▶ [Work instructions] Would you please copy the part of the material below that opens with the line containing "Tornado (978, 313)" and closes with the line containing "Chlastík (978, 1220)"? Copy it exactly, and only it.

▶ [Records supplied]

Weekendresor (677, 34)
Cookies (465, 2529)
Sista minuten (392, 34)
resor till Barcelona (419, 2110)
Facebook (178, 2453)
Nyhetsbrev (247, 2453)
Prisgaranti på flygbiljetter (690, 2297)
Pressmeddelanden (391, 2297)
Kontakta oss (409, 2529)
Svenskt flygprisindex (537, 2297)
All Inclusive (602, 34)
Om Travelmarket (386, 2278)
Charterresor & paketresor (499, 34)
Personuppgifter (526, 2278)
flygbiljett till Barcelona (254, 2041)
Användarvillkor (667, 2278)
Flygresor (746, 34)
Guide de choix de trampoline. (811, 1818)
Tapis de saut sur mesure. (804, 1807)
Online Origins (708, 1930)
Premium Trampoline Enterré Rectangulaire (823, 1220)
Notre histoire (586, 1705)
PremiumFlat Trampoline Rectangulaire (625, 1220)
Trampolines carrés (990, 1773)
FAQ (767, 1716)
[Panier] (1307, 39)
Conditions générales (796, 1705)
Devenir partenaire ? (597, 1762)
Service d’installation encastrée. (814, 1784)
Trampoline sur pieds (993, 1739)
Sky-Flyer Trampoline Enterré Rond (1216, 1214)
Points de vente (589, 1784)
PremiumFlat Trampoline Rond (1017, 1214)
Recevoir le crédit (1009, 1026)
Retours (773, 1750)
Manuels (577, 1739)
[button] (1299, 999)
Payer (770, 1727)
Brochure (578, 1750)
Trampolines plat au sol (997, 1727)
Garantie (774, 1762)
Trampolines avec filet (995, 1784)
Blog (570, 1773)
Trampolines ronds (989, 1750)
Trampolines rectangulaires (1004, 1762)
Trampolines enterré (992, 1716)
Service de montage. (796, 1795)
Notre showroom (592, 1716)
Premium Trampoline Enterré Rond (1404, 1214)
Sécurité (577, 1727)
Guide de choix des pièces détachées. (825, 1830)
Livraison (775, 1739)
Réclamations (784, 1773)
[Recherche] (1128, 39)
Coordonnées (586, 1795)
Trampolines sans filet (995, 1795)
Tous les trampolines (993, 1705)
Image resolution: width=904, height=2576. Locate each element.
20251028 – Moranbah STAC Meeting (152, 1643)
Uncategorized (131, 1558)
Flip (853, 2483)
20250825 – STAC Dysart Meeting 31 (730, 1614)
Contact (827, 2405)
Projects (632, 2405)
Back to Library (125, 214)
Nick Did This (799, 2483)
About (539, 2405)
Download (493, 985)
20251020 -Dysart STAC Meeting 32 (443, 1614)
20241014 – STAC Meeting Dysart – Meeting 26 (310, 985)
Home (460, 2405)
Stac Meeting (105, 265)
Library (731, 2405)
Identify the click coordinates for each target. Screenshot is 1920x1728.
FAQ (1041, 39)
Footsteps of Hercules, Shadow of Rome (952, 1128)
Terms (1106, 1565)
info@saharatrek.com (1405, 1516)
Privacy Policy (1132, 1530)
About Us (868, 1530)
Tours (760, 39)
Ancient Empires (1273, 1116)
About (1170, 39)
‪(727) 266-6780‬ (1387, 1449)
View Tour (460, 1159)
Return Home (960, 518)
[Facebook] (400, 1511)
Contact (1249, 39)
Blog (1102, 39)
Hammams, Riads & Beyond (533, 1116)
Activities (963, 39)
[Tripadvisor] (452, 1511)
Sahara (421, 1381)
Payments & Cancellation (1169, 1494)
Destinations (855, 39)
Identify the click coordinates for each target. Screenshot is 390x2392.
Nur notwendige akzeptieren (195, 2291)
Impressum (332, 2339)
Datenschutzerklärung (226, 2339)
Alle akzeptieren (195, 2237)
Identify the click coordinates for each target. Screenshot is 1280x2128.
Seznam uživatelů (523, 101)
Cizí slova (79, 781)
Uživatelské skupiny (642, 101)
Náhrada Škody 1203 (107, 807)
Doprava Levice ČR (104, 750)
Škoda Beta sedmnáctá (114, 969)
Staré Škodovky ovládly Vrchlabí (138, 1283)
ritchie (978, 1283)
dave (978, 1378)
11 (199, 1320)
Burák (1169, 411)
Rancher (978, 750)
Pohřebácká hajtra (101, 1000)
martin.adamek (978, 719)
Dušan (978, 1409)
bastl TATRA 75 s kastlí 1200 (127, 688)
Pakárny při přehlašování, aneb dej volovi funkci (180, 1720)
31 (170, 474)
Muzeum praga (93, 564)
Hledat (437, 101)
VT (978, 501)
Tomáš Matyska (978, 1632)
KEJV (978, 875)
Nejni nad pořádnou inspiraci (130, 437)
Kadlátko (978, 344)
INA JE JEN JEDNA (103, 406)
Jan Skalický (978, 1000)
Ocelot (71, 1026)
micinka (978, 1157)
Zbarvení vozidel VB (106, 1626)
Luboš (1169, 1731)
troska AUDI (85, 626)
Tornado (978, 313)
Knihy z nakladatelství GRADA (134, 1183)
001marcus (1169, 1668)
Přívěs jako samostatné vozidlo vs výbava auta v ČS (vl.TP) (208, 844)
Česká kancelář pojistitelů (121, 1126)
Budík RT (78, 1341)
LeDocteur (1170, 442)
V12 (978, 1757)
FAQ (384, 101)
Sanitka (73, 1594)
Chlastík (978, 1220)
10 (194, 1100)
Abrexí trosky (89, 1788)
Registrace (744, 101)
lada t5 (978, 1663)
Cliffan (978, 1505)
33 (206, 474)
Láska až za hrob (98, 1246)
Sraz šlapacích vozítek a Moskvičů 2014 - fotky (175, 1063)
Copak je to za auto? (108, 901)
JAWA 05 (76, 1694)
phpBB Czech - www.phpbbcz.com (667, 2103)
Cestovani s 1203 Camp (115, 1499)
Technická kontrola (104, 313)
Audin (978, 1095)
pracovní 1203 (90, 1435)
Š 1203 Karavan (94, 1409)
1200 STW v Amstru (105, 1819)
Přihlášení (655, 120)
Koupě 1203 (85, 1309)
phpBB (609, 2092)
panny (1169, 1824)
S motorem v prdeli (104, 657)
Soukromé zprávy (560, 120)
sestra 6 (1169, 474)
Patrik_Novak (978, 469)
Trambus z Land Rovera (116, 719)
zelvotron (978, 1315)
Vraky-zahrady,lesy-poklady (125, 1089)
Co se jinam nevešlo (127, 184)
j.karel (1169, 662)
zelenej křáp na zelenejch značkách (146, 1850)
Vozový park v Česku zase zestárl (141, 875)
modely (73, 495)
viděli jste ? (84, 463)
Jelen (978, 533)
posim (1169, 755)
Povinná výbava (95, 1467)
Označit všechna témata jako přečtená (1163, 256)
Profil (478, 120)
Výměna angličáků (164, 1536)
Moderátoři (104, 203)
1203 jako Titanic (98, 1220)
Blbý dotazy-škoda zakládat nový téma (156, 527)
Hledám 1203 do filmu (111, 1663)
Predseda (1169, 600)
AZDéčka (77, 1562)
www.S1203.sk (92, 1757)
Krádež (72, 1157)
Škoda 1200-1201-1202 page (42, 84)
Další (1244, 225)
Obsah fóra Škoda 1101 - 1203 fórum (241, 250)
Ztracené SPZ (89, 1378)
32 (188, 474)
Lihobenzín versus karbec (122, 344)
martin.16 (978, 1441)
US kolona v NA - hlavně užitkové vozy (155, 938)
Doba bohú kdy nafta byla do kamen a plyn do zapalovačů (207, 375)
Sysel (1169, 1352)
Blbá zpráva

▶ [Reply to the task]
Tornado (978, 313)
Knihy z nakladatelství GRADA (134, 1183)
001marcus (1169, 1668)
Přívěs jako samostatné vozidlo vs výbava auta v ČS (vl.TP) (208, 844)
Česká kancelář pojistitelů (121, 1126)
Budík RT (78, 1341)
LeDocteur (1170, 442)
V12 (978, 1757)
FAQ (384, 101)
Sanitka (73, 1594)
Chlastík (978, 1220)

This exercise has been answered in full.